Sermon for the Epiphany, 6th January 2010 — 2 Comments

  1. I had never thought about why it was 6th January! In primary school we were told that the gap was to emphasise the fact that Jesus was about two before the Magi arrived, but why 6th and not some other date?

    I dug out my 1930s copy of ‘Liturgy and Worship’ by Lowther-Clarke et al, and got the following:

    “Christmas and Epiphany. These are the two characteristic feasts of the Incarnation, in West and East. The dates go back to immemorial antiquity. Dec. 25 was significant as the winter solstice. It was celebrated as the birthday of Mithras and of Sol Invictus. In the form of the feast Kikellia it can be traced at Alexandria back to 239 B.C. A parallel festival at Alexandria on January 6 celebrated the birthday of Osiris. Two thousand years before Christ a reformed Calendar was introduced; at chat time the winter solstice fell on January 6 of the Julian Calendar. By the fourth century B.C., owing to the inaccuracy of the Calendar, the solstice was on December 25. It is thought that a Hellenistic festival may have been introduced soon after the founding of Alexandria, by the side of the national Egyptian festival which adhered to the traditional date. The feast of the Dedication (I Macc. iv. 56; John x. 22) was on Chislev (approx­imately December 25). The winter solstice was therefore marked out by immemorial usage as appropriate for a religious feast.

    The earliest evidence for Epiphany is in Clement of Alexandria, who tells us (Strom., i. 2 I) that the followers of Basilides spent the night of January 5/6 as a vigil and the day itself as a festival of our Lord’s baptism. This fits in with the conception of Baptism as illumination, and with the pagan celebration of the day as the birthday of a god. By about 300 Epiphany had established itself among the orthodox of the East. It was the festival both of the birth and of the baptism of our Lord, as Cassian tells us. The traditional association of the day with the marriage feast at Cana may be connected with the feast of Dionysus, identified with Osiris and also with Aeon, on January 5/6, our Lord being thought of as giving the true wine in contrast with the falsehoods of paganism.

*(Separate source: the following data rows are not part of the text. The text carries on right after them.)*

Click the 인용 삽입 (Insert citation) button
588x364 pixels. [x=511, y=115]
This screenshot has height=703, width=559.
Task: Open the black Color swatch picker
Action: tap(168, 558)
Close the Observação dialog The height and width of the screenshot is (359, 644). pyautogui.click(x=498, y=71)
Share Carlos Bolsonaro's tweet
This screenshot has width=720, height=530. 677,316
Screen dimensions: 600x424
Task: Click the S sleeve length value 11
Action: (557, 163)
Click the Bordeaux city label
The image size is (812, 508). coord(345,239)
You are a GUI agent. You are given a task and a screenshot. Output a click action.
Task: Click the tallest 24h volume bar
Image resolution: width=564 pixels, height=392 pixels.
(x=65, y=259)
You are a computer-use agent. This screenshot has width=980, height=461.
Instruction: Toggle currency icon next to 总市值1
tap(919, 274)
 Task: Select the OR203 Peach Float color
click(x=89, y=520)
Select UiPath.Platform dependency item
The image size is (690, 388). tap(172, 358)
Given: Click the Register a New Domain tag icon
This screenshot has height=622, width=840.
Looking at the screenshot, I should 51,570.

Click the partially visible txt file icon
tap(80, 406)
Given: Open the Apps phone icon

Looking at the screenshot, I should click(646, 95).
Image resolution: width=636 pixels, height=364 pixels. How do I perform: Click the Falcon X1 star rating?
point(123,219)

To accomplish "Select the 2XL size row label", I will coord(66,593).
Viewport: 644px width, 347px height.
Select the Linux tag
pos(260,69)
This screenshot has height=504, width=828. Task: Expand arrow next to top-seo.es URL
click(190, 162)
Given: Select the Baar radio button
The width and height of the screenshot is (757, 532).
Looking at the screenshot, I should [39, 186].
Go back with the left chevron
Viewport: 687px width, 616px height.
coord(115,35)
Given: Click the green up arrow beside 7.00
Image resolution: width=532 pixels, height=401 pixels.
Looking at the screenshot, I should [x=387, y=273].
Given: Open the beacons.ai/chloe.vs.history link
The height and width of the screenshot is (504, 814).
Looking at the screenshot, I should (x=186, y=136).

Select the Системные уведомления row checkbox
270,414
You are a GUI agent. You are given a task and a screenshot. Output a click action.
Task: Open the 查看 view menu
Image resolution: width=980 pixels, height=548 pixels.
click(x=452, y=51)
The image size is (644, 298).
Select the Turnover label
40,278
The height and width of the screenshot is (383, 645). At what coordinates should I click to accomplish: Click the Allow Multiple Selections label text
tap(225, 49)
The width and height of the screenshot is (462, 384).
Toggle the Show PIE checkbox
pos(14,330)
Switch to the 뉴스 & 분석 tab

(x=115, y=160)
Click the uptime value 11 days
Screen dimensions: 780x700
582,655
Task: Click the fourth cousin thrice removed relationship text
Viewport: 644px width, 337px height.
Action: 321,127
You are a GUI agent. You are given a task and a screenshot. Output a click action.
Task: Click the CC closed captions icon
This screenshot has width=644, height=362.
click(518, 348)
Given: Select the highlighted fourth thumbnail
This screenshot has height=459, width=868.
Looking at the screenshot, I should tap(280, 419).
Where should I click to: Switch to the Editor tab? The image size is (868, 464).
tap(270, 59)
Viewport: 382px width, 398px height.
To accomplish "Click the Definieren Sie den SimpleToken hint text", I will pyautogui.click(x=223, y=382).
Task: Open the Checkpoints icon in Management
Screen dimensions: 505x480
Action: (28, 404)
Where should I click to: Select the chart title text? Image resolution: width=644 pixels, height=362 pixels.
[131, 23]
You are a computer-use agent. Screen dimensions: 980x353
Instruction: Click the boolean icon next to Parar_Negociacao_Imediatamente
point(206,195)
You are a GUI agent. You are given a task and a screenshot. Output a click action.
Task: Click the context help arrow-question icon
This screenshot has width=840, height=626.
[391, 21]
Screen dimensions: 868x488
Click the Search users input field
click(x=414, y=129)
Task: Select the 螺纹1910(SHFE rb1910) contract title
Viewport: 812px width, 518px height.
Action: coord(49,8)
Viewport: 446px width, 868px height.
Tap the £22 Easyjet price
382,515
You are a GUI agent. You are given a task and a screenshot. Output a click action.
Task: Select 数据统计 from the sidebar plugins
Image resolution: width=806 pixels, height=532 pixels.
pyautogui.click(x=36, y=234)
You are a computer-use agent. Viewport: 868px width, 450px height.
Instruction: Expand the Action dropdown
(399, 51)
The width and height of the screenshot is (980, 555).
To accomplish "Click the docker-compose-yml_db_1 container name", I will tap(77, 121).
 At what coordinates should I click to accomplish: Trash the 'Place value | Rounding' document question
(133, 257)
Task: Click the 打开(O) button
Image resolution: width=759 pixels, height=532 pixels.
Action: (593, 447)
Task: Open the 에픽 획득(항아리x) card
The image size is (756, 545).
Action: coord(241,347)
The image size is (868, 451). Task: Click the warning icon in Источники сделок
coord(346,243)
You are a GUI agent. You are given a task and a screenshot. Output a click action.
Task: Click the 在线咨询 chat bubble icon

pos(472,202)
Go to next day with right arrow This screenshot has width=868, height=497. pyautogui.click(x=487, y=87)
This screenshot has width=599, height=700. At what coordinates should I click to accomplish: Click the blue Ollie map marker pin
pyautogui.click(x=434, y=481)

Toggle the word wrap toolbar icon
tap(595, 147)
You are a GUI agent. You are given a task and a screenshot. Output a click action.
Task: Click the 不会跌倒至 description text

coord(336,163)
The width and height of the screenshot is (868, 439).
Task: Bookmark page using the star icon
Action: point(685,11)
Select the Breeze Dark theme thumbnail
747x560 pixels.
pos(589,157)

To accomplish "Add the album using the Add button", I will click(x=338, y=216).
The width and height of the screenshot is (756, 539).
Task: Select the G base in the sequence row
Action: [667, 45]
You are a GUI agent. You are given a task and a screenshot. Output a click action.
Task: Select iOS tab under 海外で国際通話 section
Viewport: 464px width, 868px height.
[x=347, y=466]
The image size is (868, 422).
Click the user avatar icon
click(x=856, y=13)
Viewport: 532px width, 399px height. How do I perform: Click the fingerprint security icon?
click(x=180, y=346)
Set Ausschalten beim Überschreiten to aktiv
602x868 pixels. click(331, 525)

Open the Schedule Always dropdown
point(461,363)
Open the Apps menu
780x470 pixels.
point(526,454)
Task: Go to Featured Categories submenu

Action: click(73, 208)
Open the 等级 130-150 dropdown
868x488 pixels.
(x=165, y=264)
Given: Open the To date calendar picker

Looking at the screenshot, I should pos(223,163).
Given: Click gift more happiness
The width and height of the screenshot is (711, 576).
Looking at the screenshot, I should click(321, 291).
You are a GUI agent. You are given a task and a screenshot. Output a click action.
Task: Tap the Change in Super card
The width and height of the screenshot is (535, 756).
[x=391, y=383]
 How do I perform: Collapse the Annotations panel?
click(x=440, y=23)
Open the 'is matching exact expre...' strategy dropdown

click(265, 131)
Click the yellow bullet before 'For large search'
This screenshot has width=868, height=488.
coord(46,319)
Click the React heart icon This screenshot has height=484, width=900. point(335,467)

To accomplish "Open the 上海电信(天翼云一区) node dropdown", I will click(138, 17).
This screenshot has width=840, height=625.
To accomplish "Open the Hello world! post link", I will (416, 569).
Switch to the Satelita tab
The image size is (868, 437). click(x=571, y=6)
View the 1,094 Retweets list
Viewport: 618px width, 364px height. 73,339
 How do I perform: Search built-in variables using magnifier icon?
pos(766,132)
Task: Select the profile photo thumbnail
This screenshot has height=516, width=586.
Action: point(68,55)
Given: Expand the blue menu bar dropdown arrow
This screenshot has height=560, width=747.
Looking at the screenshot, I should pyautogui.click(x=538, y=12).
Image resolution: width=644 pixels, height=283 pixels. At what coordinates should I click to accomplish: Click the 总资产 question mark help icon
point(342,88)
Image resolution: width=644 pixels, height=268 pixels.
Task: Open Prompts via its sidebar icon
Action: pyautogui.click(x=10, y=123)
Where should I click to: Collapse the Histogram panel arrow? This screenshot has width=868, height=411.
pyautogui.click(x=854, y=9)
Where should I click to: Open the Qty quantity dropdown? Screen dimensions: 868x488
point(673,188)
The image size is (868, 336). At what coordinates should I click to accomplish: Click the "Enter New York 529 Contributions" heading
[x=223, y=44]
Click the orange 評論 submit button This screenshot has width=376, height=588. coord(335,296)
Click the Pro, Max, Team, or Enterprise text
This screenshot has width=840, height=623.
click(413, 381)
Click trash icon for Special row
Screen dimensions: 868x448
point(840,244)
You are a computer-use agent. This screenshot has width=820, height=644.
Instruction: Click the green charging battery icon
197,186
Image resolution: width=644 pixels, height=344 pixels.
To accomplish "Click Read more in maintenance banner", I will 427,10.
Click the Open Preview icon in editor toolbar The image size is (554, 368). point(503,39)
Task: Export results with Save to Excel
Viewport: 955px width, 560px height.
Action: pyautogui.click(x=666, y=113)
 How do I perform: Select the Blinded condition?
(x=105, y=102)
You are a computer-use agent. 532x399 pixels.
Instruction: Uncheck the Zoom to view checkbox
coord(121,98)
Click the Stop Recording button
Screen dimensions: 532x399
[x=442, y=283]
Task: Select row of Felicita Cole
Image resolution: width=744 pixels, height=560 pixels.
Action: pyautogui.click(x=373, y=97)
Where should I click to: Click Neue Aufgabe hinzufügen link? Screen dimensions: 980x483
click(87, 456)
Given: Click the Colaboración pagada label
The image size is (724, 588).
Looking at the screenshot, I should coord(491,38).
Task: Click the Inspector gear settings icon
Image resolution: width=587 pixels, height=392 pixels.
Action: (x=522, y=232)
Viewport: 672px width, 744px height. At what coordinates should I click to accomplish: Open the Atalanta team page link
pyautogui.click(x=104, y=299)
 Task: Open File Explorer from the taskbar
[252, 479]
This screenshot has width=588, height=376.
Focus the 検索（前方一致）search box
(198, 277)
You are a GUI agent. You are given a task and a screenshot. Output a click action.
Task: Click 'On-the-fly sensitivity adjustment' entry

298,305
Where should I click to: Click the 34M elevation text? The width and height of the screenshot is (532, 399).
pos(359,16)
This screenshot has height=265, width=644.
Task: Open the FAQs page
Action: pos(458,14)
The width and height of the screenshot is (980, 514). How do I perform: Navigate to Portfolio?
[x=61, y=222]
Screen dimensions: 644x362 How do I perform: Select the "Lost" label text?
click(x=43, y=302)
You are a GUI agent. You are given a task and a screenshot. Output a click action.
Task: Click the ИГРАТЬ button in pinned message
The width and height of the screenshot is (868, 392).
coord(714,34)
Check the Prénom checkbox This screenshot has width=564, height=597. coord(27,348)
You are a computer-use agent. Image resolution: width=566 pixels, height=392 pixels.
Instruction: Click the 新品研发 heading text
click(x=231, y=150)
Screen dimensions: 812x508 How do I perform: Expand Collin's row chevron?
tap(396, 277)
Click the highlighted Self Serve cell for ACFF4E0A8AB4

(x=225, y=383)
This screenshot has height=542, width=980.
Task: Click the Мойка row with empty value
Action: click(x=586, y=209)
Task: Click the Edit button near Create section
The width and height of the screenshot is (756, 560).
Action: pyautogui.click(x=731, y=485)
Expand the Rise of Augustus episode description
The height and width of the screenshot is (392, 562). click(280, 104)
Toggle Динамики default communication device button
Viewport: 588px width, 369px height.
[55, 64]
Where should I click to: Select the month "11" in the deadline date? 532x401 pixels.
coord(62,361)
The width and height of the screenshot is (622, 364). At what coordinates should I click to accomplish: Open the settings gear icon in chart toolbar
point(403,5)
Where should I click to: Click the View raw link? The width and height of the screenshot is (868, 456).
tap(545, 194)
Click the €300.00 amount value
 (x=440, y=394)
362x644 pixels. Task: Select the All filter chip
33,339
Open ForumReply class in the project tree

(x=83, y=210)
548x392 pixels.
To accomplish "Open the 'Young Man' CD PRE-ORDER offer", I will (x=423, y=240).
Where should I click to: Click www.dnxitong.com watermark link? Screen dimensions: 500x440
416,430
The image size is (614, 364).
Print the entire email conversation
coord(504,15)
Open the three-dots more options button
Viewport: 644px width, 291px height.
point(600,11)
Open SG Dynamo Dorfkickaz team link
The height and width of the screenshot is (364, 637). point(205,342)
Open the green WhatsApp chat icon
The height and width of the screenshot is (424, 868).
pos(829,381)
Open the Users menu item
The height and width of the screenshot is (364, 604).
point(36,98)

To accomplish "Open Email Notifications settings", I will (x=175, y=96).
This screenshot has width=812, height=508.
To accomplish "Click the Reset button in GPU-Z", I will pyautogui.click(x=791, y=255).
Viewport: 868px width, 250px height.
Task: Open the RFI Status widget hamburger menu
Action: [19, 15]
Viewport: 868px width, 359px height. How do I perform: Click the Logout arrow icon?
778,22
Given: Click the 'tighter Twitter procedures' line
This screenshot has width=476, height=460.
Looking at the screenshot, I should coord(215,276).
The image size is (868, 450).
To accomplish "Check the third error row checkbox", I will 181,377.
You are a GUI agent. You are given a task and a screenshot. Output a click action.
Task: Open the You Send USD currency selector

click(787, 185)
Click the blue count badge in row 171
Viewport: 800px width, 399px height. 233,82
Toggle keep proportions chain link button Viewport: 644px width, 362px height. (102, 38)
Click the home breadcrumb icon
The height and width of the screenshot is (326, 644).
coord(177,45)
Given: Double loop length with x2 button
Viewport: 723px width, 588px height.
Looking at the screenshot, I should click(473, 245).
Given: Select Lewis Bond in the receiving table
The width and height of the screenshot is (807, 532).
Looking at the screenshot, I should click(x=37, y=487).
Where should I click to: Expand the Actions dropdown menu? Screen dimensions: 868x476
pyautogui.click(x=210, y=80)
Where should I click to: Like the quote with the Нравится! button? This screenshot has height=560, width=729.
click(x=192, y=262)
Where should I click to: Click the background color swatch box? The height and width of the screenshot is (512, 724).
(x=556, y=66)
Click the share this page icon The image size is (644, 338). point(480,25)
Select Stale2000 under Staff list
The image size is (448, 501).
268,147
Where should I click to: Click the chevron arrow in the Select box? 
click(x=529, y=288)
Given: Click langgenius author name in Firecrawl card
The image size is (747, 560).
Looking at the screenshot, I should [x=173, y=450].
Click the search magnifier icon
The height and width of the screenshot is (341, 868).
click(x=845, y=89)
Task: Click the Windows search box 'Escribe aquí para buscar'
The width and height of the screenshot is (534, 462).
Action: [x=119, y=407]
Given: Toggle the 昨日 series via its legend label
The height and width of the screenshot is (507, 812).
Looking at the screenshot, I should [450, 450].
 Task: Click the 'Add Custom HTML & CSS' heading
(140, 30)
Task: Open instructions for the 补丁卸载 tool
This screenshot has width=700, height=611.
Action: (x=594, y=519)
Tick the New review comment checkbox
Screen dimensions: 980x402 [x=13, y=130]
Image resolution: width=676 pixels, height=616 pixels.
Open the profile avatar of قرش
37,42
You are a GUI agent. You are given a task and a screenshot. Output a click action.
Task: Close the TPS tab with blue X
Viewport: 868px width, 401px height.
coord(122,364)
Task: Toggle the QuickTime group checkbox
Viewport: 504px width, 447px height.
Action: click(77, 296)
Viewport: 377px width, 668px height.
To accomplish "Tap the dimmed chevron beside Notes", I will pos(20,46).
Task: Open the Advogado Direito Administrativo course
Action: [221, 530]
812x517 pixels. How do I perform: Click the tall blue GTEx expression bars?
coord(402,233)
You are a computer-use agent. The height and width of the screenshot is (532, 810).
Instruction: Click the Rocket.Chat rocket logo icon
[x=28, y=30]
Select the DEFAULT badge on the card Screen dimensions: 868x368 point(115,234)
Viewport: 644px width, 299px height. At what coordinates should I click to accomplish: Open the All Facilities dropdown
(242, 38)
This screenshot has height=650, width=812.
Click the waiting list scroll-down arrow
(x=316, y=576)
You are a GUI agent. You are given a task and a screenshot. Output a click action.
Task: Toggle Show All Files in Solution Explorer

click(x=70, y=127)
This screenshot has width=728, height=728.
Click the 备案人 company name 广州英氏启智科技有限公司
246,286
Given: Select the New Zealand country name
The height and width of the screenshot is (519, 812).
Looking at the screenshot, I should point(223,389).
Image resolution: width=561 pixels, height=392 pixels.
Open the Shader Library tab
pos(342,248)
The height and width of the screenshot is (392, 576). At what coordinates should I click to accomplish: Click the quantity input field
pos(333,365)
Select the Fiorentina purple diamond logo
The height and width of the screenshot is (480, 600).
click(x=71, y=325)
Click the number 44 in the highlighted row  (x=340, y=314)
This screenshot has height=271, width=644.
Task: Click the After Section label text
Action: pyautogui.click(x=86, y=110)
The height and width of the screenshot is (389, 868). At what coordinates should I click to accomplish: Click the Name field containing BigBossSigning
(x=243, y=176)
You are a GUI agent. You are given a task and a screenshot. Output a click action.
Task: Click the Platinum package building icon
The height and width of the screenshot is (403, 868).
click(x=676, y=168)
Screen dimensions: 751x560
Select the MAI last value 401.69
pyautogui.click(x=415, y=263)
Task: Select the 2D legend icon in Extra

    Epiphany reached the West in the second half of the fourth century, perhaps appearing in Gaul first. Augustine at the beginning of the fifth century says it is observed throughout the world, except by the Donatists. For a time at Rome it seems to have competed with December 25 for the place of honour. The difficulty was solved by making January 6 pre-eminently a commemoration of the visit of the Magi, a peculiarly Western meaning of the feast”.

    So 6th January seems to be about supplanting Osiris!